Satirical and absurd describe most of my posts. Sometimes I write of true events. This time is a sometime.
As a high schooler, my parents had a remote lake lot with a travel trailer, and I frequently accompanied my dad to spend a leisure working day there. One time I arranged to leave early to get in a run, and he’d pick my up on his drive home.
Running through a heavily wooded area, I saw a small animal on the gravel road ahead, running away from me. I caught up and slowed to its pace, keeping a buffer of several meters. Never before had I run in tandem with a skunk.
He ran a lot further than I thought skunks could run before stopping and facing me. He stomped his front feet which I knew was a warning that he’d spray. I didn’t react because I was a good twenty feet away, but when he turned and backed up toward me, I backed up, too.
Eventually he ran into the woods – a smarter escape route than sticking to the road.

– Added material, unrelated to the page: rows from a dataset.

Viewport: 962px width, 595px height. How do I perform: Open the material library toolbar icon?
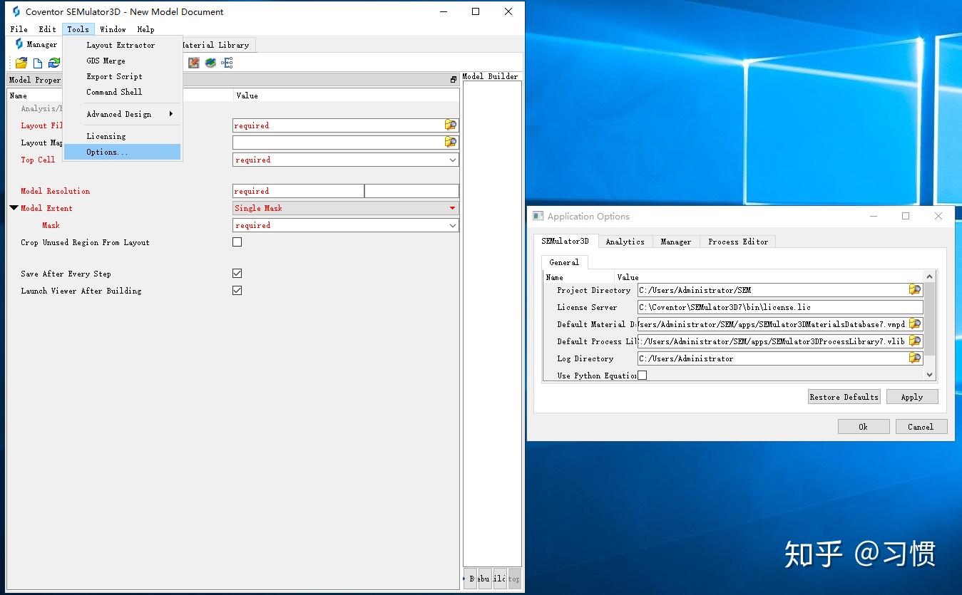point(210,63)
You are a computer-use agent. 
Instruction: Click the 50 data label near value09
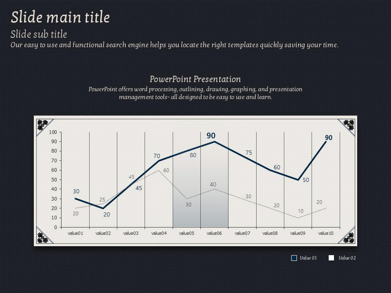coord(306,180)
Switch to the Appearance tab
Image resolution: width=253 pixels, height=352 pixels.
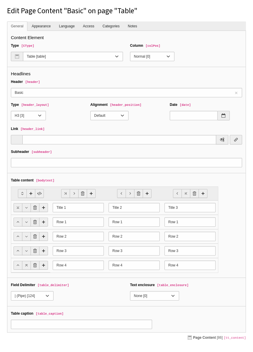(x=41, y=26)
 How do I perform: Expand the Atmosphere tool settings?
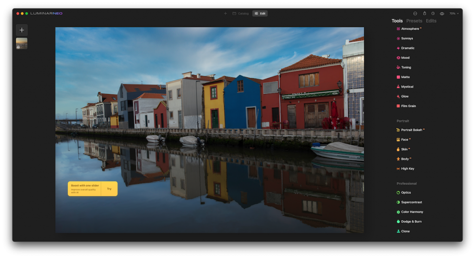coord(410,29)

During my college days I worked summers at a YMCA camp north of Spokane. Running alone on an old logging road one morning, I rounded a corner, and in front of me was a coyote and a badger, facing off, about to fight. It’s the only time I’ve seen a badger in the wild.
(From Wikimedia Commons. Photo by Yathin S. Krishnappa)
Seeing me, they immediately fled. I ran a short distance past the spot, stopped and looked for them. I was hoping they’d come back together and resume their scuffle. I would’ve enjoyed watching a coyote-badger fight. But I apparently ruined that possibility.
Though I wasn’t on a run, my most perilous encounter occurred in a remote area of the Colville National forest in northeastern Washington a few years ago. I was doing a solitary ten-mile hike because overtraining caused a partially torn meniscus a couple weeks earlier.
I awoke an animal sleeping near the trail, and as it got to its feet, I thought it was a moose. As it galloped toward me, I saw it wasn’t a moose, but a bear.
I’ve done a lot of hiking, and several times I’ve crossed paths with bears. In every instance they fled as if I was very dangerous. I waved my arms and yelled loudly which didn’t deter him one bit.
Evasive action wasn’t an option because my torn meniscus wouldn’t allow it. I gave one last deep-throated yell and waved my arms in the most aggressive way I could. It was as if the bear was completely deaf. He closed in at a full run.
The bear skidded to a stop, his snout nearly touching my legs. I could have patted his head. Then he turned and trotted away.
Though I was concerned and hyper-alert, I didn’t experience great fear. The bear wasn’t especially hostile – no growling or baring of teeth. I believe he was groggy, and his first reaction was to run at me. I figured he finally identified I was human and did what bears normally do when they encounter people.
Thankful the situation ended well, I continued my hike, but made noise just in case the bear was still nearby.